Racking my brain for a new start, I fell back on those useful fellows, the authors. Presuming that any one who had lived in that fascinating region—the promised land of so many of us who are weary of English climatic treacheries—would be familiar with the literature of it, I went boldy to work.

"The first book about the South Seas that I ever read," I said, "was Ballantyne's 'Coral Island'."

"Indeed!" she replied.

I asked her if she too had not been brought up on Ballantyne, and she said no. She did not even know his name.

"He wrote for boys," I explained, rather lamely.

"I read poetry chiefly as a girl," she said.

"But surely you know Stevenson's 'Island Nights' Entertainments'?" I said.

No, she did not. Was it nice?

"It's extraordinary," I said. "It gives you more of the atmosphere of the South Seas than any other work. And Louis Becke—you must have read him?" I continued.

No, she had not. She read very little. The last book she had read was on spiritualism.

"Not even Conrad?" I pursued. "No one has so described the calms and storms of the Pacific."

No, she remembered no story called Conrad.

I was about to explain that Conrad was the writer, not the written; but it seemed a waste of words, and we fell into a stillness broken only by the sound of knife and fork.

"I wonder," I ventured next, "if you came across anyone who had met Ganguin."

"Go—what?" she asked.

"That amazing Peruvian-Frenchman," I went on, with a certain foolish desperation. "Ganguin. He Lived in Tahiti."

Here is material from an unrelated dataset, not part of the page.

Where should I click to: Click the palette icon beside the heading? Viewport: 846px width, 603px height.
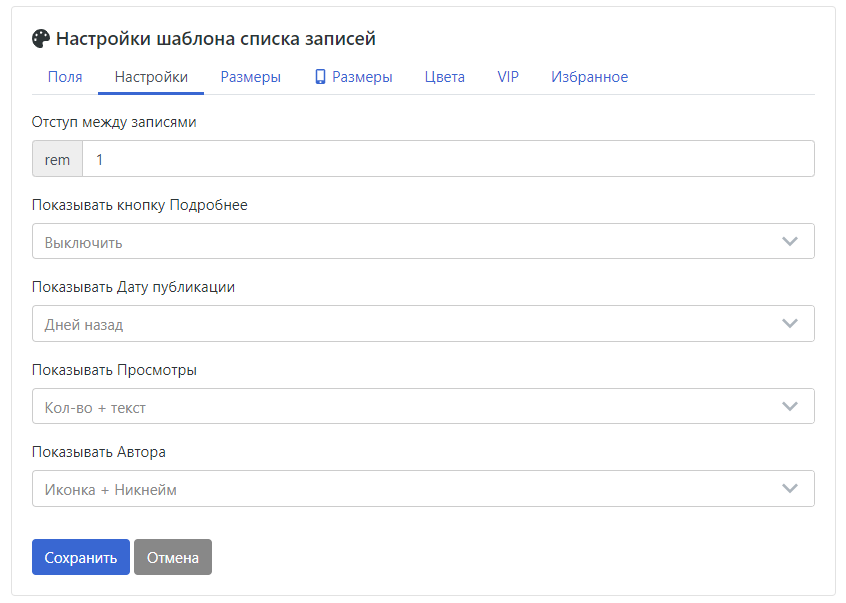41,39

"How comically geographical you are!" was all she replied, and again a silence brooded over our plates.

"Hang it! you shall talk," I said to myself; and then aloud, "Tell me all about copra. I have longed to know what copra is; how it grows, what it looks like, what it is for."

"You have come to the wrong person," she replied, with very wide eyes. "I never heard of it. Or did you say 'cobra'? Of course I know what a cobra is—it's a snake. I've seen them at the Zoo."

I put her right. "Copra, the stuff that the traders in the South Seas deal in."

"I never heard of it," she said, "but then why should I? I know nothing about the South Seas."

My stock fell thirty points and I crumbled bread nervously, hoping for something sensible to say; but at this moment "half-time" mercifully set in. My partner on the other side turned to me suavely and asked if I thought the verses in "Abraham Lincoln" were a beauty or a blemish; and with the assistance of the Russian ballet, some new novels, and the universal unrest I sailed serenely into port. She was as easy and agreeable a woman as that other was difficult, and before she left for the drawing-room she had invited me to lunch and I had accepted.

As I said good night to my hostess I asked why she had told me that my first partner had been in the South Seas. She said that she had said nothing of the sort; what she had said was that during the War she had been stationed with her husband, Colonel Blank, at Southsea.